None of us are strangers to the struggles and stresses of COVID-19. No matter the nature of your business or industry, figuring out the road to recovery will have been a massive priority over the past few months.
Amongst the industries most affected by the national lockdown were dental practices, with all routine dental care in England suspended from 25 March until 8 June.
Thankfully, after two-and-a-half months, dental practices across the UK could begin operating again. But with this came a whole host of new obstacles. Namely, all the safety measures needed to remain COVID-19-compliant.
In August, The Office of Chief Dental Officer England (OCDO) released a guide to assist and support dental practices when resuming dental care. Using this, we’ve put together the key considerations for dental practices to make when resuming operations during the pandemic.
Aerosol-generating procedures (AGP) are exactly what they say on the tin: any medical and patient care procedures that result in the production of airborne particles (aerosols). Causes may include high-speed handpieces used in routine procedures and surgery, high-speedthree-in-one air syringes, or instruments powered by air compressors.
As is to be expected with an airborne virus, AGPs are a key concern when it comes to reducing virus spread and keeping dental practices safe.
This is why it has been recommended for dental practices to minimise AGPs as much as possible. And, if they are necessary, to leave a fallow period of one hour after any AGP before re-entering and disinfecting a room. This allows time for any droplets to settle and maintains maximum safety for staff and patients alike.
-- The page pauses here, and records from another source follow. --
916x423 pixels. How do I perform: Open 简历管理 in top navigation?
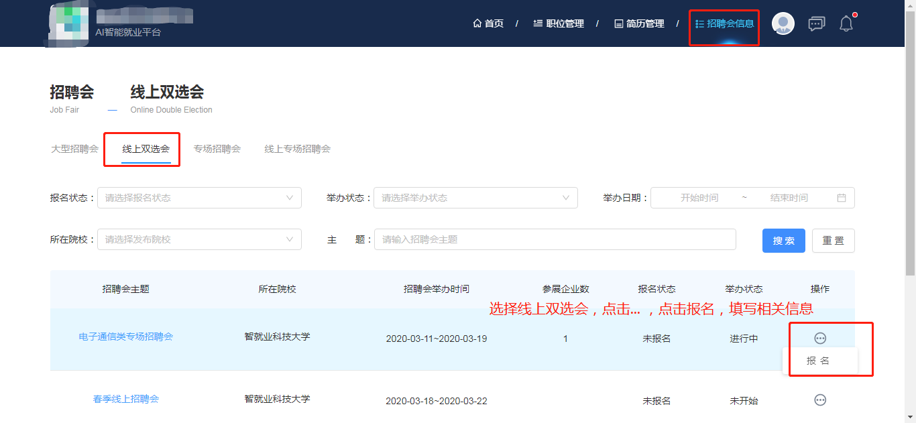tap(639, 23)
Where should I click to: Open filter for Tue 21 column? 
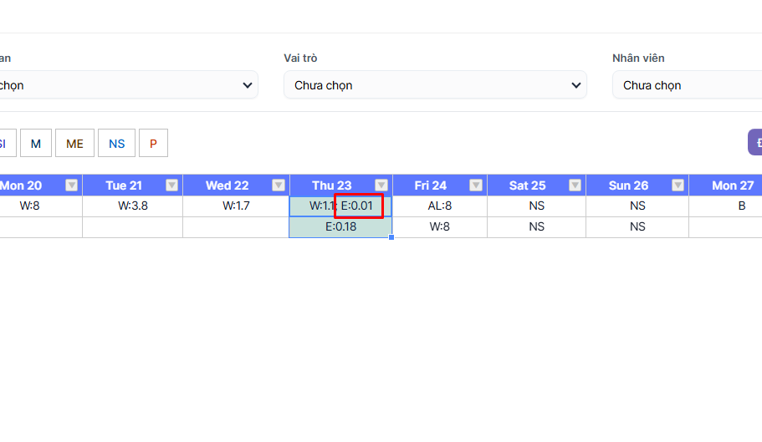pos(171,185)

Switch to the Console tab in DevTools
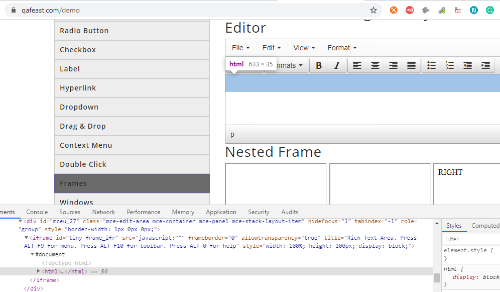37,212
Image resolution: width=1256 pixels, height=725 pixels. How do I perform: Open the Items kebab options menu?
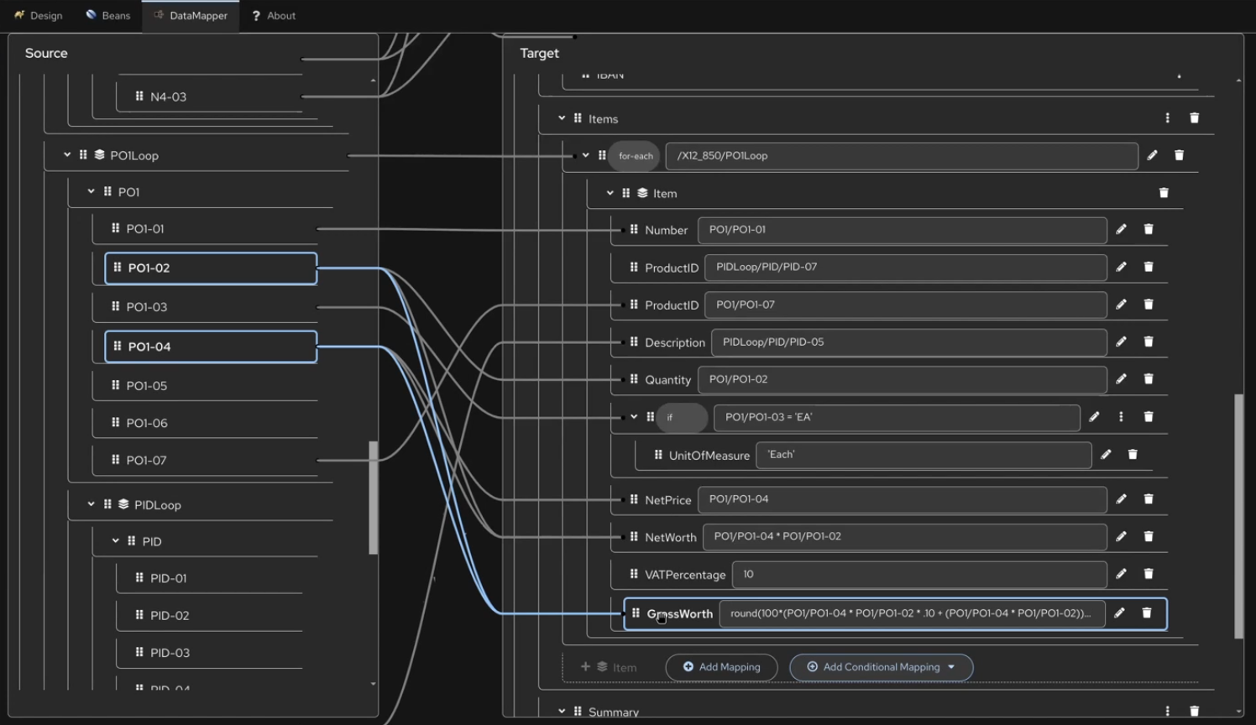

The main issue with this guidance is that hours of downtime will significantly reduce the amount of procedures that can be carried out each day. And considering up to 8 million dental procedures were cancelled during lockdown, with a lot of patients to catch up on, efficiency is even more imperative.
LEVELS OF VENTILATION
An important factor to consider when navigating AGPs is the level of ventilation in a room. Rooms with more air changes per hour (ACH) can benefit from a shorter fallow period. Ordinarily, procedure rooms might have 6 ACH and require sixty minutes of downtime following a procedure. Rooms with 10-12 ACH will only require twenty minutes of downtime.
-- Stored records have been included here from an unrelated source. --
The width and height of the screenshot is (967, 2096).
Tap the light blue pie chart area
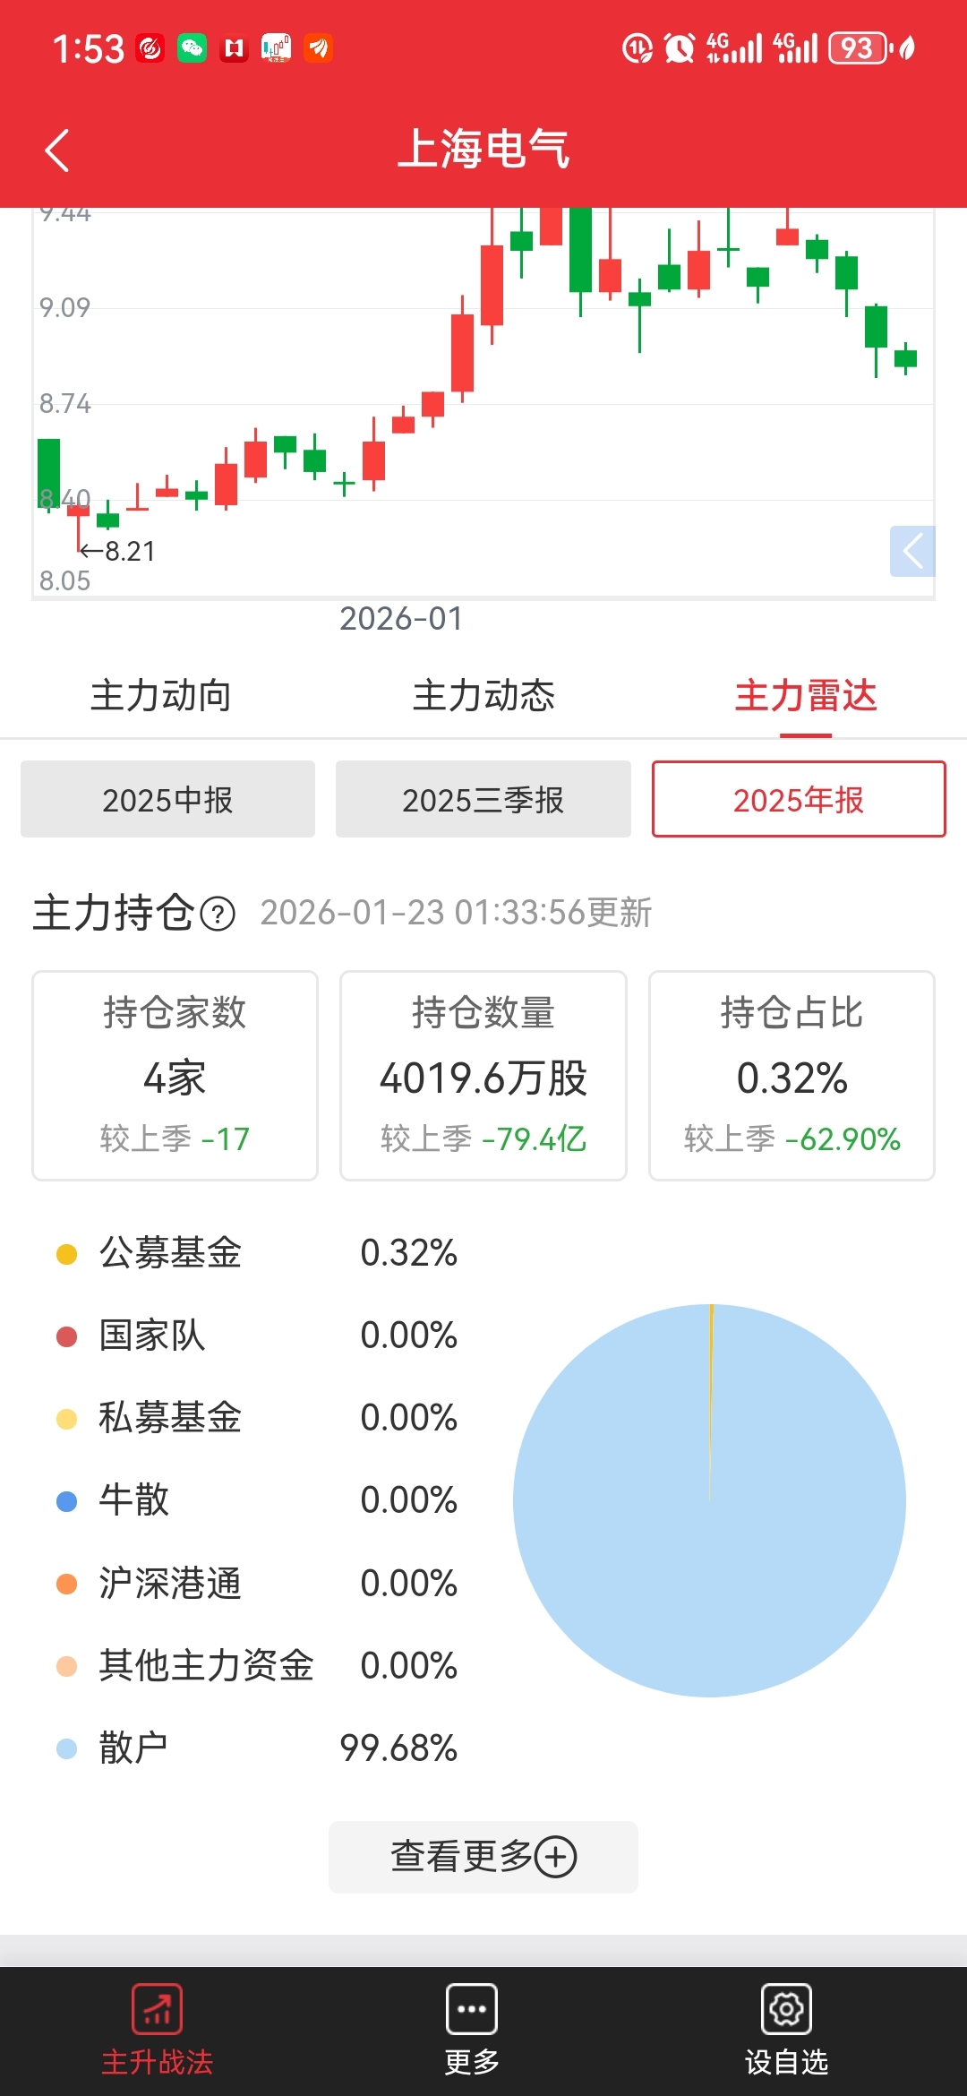[709, 1500]

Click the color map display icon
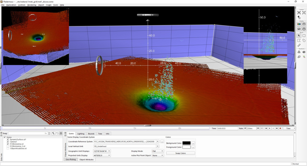point(299,24)
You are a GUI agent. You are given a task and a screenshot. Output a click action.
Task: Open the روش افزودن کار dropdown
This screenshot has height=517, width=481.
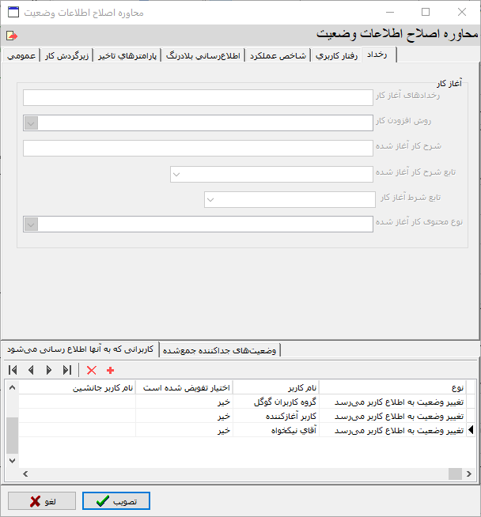coord(31,123)
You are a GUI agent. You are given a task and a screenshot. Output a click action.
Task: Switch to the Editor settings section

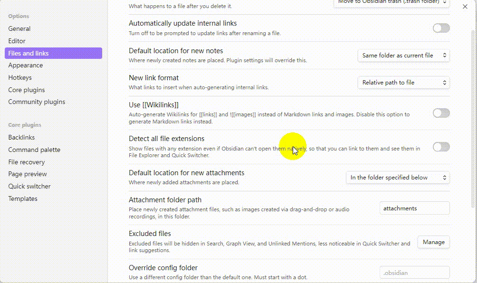(17, 41)
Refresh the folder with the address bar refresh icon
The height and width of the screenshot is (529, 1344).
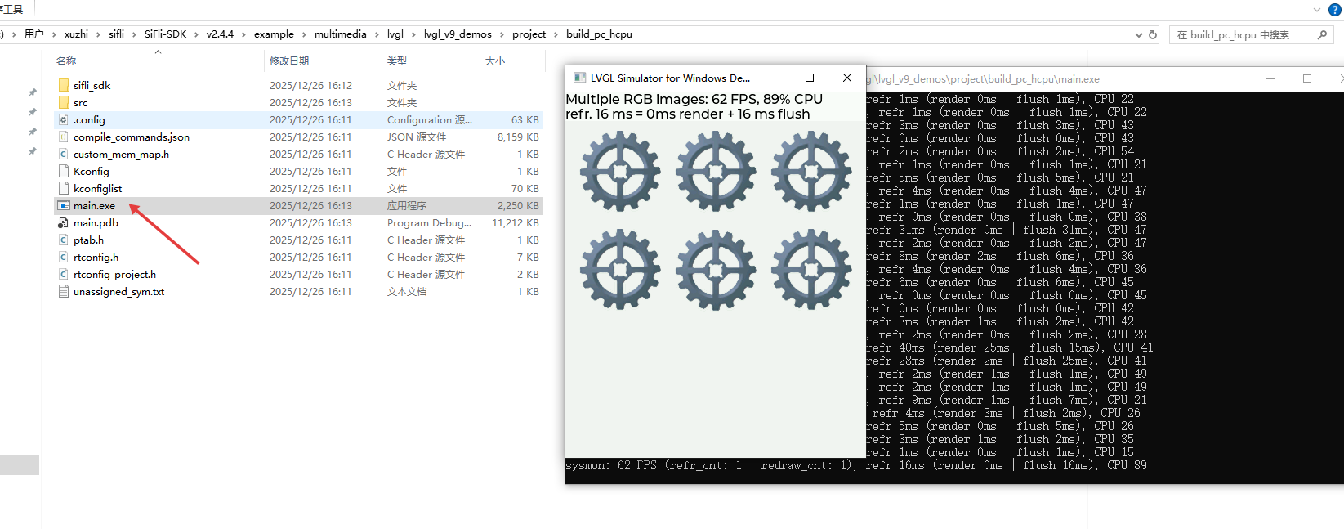click(x=1153, y=34)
When it comes to daily productivity and trying to recover as quickly as possible from the pandemic, this forty-minute saving can make a massive difference.
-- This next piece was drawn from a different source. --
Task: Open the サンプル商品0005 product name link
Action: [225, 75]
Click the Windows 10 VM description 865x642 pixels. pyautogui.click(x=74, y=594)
With this in mind, practices can consider their options for greater natural ventilation (noting that all internal doors and windows must remain closed during periods of downtime), mechanical ventilation, or mechanical ventilation with heat recovery (MVHR) units. These can all be effective at achieving the 10-12 ACH needed to reduce downtime and maximise operational efficiency.
Another area of discussion within the guide relates to the use of PPE during treatment.
It looks at the resulting increase in body temperature when wearing plastic gowns. This can in-turn lower the productivity and efficiency of staff.
An effective solution to this problem could be to provide local cooling units, commonly known as a split system. This includes an indoor unit to provide cool air and anoutdoor unit that maintains the fridge cycle.
In short, the road to recovery for dental practices isn’t likely to be straightforward or simple. But it’s important that practices are making the necessary changes to continue operating safely and maximise their efficiency during such an uncertain period.